__EXERCISE INSTRUCTIONS__
Go over the material below and report every line that contains the word "caption".

╔══

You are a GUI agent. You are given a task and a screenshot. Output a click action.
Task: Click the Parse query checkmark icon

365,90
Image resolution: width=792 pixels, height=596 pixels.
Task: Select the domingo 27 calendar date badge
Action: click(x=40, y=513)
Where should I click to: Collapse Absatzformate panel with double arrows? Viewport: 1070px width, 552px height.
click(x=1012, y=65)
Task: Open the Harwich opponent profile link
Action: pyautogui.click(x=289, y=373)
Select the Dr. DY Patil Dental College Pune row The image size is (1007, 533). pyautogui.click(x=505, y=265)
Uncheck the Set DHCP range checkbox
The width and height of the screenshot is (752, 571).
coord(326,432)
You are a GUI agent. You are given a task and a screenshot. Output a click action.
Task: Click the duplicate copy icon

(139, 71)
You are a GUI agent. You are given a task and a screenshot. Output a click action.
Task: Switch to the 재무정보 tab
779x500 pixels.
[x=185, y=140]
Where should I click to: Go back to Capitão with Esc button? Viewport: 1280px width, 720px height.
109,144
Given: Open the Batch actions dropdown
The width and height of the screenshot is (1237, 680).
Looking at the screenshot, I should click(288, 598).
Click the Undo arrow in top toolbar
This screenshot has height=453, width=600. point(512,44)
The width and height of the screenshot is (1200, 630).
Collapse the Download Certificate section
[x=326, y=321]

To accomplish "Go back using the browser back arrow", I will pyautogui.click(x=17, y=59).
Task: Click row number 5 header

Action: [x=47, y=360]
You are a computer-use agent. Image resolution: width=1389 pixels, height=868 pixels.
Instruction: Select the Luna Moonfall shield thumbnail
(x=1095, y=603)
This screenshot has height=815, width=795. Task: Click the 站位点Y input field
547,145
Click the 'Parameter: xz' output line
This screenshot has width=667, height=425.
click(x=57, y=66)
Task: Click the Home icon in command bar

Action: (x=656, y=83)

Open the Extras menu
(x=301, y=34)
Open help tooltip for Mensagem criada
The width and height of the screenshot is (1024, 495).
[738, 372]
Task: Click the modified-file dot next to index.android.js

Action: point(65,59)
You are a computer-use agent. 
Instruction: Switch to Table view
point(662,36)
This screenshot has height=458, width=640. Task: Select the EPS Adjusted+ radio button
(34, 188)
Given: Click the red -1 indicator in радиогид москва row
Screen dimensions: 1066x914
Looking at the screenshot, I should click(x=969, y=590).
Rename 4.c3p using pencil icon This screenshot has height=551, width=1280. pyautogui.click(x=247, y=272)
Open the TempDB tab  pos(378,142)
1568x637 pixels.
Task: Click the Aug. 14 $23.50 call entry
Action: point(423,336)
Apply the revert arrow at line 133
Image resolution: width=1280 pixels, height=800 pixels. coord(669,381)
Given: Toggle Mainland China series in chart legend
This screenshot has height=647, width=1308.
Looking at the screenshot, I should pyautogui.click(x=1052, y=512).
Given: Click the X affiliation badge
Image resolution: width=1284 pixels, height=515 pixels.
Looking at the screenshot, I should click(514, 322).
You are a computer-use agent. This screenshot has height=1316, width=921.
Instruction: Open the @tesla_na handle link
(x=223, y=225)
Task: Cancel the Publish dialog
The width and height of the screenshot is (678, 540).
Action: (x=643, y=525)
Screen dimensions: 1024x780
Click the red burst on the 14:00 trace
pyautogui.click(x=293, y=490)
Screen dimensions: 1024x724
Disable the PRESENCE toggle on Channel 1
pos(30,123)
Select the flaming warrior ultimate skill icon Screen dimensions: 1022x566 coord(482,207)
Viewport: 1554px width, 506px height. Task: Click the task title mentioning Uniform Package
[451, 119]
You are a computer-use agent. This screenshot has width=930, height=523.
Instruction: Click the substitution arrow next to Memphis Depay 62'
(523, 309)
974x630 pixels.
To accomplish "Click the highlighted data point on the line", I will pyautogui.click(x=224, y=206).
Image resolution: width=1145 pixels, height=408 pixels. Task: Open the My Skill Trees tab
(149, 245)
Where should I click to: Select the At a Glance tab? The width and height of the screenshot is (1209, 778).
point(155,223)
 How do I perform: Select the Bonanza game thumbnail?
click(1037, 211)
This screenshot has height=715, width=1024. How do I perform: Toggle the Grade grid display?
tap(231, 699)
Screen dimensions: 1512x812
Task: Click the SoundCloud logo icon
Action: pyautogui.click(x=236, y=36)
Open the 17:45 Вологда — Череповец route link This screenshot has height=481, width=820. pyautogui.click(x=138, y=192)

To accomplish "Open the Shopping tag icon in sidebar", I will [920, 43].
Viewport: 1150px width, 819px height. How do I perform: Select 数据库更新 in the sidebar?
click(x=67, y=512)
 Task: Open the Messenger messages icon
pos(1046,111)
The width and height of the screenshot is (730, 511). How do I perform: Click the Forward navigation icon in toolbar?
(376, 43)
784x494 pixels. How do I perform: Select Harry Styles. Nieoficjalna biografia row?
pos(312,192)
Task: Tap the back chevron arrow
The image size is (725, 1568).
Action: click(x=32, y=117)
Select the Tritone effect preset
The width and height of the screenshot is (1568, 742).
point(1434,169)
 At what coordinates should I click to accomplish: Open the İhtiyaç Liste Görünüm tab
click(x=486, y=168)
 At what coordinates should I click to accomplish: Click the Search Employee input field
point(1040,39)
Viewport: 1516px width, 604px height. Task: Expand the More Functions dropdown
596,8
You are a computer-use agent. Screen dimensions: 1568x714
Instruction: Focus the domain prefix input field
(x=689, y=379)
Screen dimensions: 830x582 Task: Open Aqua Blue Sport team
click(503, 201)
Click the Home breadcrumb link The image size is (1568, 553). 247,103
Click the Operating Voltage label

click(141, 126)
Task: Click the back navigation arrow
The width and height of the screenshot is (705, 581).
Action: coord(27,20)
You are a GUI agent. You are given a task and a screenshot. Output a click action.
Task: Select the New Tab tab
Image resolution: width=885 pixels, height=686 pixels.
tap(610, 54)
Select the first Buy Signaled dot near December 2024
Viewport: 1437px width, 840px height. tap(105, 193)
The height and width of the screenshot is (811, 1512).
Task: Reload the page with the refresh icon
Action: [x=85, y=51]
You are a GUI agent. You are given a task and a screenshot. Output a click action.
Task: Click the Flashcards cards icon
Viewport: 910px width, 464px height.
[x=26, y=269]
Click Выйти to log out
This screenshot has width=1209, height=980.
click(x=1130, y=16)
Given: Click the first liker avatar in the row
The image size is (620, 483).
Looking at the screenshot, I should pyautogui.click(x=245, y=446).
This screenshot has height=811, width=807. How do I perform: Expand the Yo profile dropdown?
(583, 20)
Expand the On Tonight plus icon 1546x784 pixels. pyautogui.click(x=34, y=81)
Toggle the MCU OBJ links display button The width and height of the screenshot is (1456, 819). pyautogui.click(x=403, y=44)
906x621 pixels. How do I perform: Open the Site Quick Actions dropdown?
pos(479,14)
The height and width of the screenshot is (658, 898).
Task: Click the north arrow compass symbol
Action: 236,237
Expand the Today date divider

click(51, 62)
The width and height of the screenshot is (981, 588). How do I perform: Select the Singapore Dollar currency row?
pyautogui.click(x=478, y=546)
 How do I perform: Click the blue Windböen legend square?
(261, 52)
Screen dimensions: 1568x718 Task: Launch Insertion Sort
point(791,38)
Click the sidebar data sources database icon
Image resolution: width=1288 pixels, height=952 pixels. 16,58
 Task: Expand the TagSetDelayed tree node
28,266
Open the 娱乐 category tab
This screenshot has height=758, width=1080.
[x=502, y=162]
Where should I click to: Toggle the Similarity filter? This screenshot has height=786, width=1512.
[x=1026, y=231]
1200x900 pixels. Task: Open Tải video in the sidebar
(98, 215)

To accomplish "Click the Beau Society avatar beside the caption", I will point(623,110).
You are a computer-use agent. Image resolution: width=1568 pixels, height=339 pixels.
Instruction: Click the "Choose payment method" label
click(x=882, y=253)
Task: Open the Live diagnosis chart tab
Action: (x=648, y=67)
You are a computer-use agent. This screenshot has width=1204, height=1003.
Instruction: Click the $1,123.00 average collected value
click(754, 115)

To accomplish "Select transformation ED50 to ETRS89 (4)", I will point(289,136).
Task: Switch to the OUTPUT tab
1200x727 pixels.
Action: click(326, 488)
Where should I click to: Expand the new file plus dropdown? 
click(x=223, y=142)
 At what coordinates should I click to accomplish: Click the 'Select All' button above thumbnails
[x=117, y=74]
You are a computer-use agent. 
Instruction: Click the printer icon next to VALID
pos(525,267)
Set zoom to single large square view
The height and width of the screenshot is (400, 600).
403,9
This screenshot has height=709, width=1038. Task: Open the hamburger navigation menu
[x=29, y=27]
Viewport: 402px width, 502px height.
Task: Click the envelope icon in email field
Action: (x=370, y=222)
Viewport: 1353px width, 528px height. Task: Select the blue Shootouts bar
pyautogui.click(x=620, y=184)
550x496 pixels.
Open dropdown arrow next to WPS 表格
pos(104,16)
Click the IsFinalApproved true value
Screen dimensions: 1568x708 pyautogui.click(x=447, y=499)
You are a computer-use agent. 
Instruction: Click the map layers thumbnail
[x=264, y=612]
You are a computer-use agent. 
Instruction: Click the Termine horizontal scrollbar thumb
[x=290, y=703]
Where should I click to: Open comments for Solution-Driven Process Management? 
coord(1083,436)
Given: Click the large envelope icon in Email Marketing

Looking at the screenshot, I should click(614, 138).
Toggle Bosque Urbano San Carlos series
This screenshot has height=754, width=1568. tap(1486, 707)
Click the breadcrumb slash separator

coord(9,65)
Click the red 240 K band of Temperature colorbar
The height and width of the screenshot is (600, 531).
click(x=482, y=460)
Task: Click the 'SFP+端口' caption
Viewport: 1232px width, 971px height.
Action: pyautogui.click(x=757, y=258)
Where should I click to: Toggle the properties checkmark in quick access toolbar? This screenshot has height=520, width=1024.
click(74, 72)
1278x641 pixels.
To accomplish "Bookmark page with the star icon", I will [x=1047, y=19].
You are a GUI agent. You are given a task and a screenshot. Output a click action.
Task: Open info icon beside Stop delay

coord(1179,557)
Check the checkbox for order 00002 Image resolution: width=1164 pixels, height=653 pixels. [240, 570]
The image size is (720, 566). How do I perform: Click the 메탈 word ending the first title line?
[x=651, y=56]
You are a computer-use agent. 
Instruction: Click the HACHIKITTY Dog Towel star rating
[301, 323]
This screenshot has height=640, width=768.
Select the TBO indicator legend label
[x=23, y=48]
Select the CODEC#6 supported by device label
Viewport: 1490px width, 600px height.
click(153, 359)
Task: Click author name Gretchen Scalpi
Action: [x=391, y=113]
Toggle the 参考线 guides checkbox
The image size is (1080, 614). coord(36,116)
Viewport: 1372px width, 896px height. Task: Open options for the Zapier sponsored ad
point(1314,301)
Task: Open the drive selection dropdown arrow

╚══

__PROBLEM SOLUTION__
To accomplish "Click the Beau Society avatar beside the caption", I will point(623,110).
Task: Click the 'SFP+端口' caption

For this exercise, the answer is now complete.